### What is needed:
Copy word for word, and only, the lines below from the one with "starts (11, 1664)" through the last.

Stored entries:
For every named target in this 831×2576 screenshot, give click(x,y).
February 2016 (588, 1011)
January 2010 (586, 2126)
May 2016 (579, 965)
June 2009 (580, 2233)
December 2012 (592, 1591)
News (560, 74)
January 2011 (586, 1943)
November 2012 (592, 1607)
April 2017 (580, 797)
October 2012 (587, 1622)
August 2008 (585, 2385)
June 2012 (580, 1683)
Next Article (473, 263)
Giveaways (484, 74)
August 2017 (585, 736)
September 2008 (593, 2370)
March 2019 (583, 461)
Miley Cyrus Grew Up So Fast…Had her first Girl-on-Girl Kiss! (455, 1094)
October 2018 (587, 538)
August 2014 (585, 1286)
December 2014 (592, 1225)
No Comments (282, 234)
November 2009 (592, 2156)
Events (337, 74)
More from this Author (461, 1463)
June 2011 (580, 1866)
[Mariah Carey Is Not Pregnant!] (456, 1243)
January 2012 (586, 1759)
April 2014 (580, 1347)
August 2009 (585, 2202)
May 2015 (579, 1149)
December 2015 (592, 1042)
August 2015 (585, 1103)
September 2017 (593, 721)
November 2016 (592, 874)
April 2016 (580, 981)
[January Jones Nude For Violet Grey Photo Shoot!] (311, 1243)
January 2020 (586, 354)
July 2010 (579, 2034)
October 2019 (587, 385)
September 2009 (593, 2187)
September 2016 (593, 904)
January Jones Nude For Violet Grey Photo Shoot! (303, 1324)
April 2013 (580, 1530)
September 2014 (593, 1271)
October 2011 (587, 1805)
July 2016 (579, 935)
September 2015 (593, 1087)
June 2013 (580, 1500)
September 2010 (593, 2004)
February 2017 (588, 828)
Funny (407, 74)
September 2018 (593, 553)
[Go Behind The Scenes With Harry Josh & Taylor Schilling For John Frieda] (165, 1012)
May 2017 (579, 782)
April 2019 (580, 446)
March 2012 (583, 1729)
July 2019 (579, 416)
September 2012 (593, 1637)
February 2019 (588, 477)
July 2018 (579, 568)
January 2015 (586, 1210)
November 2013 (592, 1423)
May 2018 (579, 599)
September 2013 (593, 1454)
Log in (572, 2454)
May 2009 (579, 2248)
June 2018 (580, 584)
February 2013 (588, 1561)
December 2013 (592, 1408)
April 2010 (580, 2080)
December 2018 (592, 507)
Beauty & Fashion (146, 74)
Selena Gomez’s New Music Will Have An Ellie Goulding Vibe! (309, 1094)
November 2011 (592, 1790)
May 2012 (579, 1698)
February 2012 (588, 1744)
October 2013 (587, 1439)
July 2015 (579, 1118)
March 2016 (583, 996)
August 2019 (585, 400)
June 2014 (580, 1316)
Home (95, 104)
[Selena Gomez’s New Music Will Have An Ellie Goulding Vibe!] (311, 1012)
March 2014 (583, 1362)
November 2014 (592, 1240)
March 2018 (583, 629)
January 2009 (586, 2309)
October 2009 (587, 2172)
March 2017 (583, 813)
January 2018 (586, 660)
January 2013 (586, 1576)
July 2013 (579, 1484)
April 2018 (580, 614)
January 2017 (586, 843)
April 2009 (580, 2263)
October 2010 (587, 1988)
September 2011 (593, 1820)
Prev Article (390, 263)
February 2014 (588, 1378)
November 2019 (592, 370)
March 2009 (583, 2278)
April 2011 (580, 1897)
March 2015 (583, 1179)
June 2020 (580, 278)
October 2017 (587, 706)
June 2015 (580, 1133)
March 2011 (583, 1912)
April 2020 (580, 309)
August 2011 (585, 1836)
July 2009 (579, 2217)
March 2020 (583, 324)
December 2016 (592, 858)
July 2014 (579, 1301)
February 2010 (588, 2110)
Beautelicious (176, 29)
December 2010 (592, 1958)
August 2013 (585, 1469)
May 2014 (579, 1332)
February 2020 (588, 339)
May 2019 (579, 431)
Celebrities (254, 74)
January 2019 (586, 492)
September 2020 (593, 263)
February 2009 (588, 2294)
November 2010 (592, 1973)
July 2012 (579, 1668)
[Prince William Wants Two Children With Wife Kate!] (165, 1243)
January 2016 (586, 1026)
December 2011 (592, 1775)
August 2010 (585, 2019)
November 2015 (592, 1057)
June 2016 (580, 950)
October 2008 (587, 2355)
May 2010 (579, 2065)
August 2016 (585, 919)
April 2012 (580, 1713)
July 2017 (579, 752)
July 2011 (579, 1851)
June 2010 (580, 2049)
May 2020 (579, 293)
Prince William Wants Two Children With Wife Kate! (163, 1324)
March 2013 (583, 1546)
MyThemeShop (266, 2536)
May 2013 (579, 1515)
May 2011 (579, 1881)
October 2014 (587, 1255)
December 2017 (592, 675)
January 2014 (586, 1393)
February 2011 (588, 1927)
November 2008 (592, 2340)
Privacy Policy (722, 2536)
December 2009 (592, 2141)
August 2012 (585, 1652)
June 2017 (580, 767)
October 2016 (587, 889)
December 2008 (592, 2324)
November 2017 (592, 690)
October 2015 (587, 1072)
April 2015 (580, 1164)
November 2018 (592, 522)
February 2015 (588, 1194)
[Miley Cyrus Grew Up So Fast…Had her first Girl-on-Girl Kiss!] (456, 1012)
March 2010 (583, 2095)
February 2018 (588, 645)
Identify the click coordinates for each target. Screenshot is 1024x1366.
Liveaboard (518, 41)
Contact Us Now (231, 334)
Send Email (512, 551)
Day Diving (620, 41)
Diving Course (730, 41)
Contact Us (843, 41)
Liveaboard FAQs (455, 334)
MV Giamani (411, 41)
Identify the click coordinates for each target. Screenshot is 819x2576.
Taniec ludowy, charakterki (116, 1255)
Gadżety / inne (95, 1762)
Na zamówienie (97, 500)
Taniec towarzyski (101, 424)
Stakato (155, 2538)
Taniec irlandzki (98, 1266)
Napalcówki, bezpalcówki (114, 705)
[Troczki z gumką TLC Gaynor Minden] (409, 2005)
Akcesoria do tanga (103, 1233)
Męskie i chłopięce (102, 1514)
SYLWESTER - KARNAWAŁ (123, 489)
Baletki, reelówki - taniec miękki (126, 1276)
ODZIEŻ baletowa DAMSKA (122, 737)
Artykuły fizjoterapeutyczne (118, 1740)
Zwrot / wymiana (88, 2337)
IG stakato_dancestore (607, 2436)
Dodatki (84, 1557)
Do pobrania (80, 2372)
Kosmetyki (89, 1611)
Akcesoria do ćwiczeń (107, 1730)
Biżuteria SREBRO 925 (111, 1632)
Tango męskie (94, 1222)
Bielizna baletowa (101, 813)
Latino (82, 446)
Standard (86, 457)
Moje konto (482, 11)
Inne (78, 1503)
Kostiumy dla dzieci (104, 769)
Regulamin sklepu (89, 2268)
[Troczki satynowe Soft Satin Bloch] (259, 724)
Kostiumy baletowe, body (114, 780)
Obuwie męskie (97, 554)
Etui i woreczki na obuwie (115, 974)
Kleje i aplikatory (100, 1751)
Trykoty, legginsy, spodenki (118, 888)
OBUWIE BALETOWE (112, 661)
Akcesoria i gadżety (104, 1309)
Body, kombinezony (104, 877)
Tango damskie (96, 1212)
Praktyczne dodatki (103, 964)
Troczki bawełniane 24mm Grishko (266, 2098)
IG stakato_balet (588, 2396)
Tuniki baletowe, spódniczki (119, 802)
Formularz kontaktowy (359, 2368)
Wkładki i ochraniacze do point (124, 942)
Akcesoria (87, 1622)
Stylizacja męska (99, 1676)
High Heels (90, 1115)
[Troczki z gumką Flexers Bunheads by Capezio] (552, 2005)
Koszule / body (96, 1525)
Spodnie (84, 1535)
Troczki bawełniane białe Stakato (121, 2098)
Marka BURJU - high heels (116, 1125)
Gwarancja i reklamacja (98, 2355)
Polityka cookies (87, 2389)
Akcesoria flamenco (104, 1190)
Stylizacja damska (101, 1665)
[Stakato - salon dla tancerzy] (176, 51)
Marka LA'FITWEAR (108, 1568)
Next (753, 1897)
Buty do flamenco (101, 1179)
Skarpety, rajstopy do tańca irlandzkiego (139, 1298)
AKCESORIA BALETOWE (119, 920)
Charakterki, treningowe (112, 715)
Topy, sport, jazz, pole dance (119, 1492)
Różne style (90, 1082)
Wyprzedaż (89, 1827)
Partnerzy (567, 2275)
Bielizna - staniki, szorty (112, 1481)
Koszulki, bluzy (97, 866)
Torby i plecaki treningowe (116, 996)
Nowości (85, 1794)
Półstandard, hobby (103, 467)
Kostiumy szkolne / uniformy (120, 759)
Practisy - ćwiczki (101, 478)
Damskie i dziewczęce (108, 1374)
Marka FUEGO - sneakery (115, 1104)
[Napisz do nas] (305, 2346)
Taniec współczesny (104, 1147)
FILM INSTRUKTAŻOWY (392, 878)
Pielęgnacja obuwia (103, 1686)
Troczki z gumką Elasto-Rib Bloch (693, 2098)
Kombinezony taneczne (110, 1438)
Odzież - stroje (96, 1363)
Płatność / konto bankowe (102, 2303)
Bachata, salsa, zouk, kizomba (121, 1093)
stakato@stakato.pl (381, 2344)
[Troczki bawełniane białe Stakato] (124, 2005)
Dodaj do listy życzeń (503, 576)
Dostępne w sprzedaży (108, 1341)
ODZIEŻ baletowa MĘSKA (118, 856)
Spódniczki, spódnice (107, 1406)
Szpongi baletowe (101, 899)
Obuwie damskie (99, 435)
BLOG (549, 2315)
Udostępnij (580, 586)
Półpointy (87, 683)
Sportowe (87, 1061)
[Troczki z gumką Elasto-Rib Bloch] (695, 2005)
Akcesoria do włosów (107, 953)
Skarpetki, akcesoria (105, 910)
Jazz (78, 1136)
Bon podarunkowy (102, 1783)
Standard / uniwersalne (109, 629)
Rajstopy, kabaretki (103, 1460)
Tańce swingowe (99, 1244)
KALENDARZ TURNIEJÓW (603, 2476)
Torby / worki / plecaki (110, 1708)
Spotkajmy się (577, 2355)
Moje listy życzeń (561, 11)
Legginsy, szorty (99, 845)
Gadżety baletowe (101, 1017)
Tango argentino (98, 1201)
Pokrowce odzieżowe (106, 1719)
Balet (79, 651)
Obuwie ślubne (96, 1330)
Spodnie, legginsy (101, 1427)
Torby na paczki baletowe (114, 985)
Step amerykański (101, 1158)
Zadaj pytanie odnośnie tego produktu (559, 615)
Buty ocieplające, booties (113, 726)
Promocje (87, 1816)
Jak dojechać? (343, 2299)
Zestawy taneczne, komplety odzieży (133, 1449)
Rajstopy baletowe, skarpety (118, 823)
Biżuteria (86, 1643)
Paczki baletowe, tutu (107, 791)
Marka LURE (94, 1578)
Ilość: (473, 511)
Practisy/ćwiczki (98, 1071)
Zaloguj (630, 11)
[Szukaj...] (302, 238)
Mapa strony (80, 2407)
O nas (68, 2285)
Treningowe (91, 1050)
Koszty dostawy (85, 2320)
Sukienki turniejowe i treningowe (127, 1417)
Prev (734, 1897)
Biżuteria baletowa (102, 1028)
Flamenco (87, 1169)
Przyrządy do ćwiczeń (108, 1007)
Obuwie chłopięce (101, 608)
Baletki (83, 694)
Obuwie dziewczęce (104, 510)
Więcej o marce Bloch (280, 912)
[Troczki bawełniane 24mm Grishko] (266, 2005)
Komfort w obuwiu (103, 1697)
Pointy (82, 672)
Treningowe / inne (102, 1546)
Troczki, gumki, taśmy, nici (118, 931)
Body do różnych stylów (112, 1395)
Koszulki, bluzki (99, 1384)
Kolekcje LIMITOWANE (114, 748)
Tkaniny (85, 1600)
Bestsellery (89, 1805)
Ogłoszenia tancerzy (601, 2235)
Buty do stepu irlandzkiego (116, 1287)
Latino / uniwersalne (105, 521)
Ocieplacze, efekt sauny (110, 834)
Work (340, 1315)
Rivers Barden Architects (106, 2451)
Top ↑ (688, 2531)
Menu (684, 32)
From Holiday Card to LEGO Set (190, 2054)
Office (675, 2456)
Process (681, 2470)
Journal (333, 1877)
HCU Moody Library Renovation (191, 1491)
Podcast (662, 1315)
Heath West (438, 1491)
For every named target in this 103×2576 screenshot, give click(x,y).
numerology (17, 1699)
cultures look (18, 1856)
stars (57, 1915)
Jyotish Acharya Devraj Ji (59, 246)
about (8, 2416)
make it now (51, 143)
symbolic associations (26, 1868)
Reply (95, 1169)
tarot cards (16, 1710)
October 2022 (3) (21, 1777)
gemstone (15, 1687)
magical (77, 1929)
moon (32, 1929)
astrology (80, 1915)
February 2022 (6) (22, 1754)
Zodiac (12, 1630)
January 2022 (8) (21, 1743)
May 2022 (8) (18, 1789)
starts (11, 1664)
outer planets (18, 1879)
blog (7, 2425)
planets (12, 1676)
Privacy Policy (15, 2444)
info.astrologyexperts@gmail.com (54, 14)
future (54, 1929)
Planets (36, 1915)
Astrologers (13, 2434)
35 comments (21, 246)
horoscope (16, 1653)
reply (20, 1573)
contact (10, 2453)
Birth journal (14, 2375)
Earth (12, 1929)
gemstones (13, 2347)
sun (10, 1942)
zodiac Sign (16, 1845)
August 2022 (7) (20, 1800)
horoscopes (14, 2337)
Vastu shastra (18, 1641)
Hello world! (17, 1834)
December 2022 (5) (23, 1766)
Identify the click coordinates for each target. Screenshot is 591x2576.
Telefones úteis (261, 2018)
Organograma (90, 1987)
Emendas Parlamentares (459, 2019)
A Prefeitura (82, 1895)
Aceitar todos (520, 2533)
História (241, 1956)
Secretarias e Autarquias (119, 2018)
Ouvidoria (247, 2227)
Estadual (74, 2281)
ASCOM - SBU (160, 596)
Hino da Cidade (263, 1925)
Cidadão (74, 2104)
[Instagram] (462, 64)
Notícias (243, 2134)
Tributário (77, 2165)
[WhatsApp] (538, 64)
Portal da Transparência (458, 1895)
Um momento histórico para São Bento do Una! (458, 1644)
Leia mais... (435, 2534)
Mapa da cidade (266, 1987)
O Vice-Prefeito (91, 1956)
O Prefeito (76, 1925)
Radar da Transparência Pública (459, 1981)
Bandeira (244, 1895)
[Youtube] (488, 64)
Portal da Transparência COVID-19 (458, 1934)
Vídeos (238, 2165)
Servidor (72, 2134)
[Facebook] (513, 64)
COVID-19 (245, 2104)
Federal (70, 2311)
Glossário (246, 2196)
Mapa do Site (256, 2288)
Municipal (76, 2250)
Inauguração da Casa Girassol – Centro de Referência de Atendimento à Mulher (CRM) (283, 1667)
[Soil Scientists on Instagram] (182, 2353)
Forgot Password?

### Output of the exercise:
starts (11, 1664)
outer planets (18, 1879)
blog (7, 2425)
planets (12, 1676)
Privacy Policy (15, 2444)
info.astrologyexperts@gmail.com (54, 14)
future (54, 1929)
Planets (36, 1915)
Astrologers (13, 2434)
35 comments (21, 246)
horoscope (16, 1653)
reply (20, 1573)
contact (10, 2453)
Birth journal (14, 2375)
Earth (12, 1929)
gemstones (13, 2347)
sun (10, 1942)
zodiac Sign (16, 1845)
August 2022 (7) (20, 1800)
horoscopes (14, 2337)
Vastu shastra (18, 1641)
Hello world! (17, 1834)
December 2022 (5) (23, 1766)
Identify the click coordinates for each target. Screenshot is 591x2576.
Telefones úteis (261, 2018)
Organograma (90, 1987)
Emendas Parlamentares (459, 2019)
A Prefeitura (82, 1895)
Aceitar todos (520, 2533)
História (241, 1956)
Secretarias e Autarquias (119, 2018)
Ouvidoria (247, 2227)
Estadual (74, 2281)
ASCOM - SBU (160, 596)
Hino da Cidade (263, 1925)
Cidadão (74, 2104)
[Instagram] (462, 64)
Notícias (243, 2134)
Tributário (77, 2165)
[WhatsApp] (538, 64)
Portal da Transparência (458, 1895)
Um momento histórico para São Bento do Una! (458, 1644)
Leia mais... (435, 2534)
Mapa da cidade (266, 1987)
O Vice-Prefeito (91, 1956)
O Prefeito (76, 1925)
Radar da Transparência Pública (459, 1981)
Bandeira (244, 1895)
[Youtube] (488, 64)
Portal da Transparência COVID-19 (458, 1934)
Vídeos (238, 2165)
Servidor (72, 2134)
[Facebook] (513, 64)
COVID-19 (245, 2104)
Federal (70, 2311)
Glossário (246, 2196)
Mapa do Site (256, 2288)
Municipal (76, 2250)
Inauguração da Casa Girassol – Centro de Referência de Atendimento à Mulher (CRM) (283, 1667)
[Soil Scientists on Instagram] (182, 2353)
Forgot Password?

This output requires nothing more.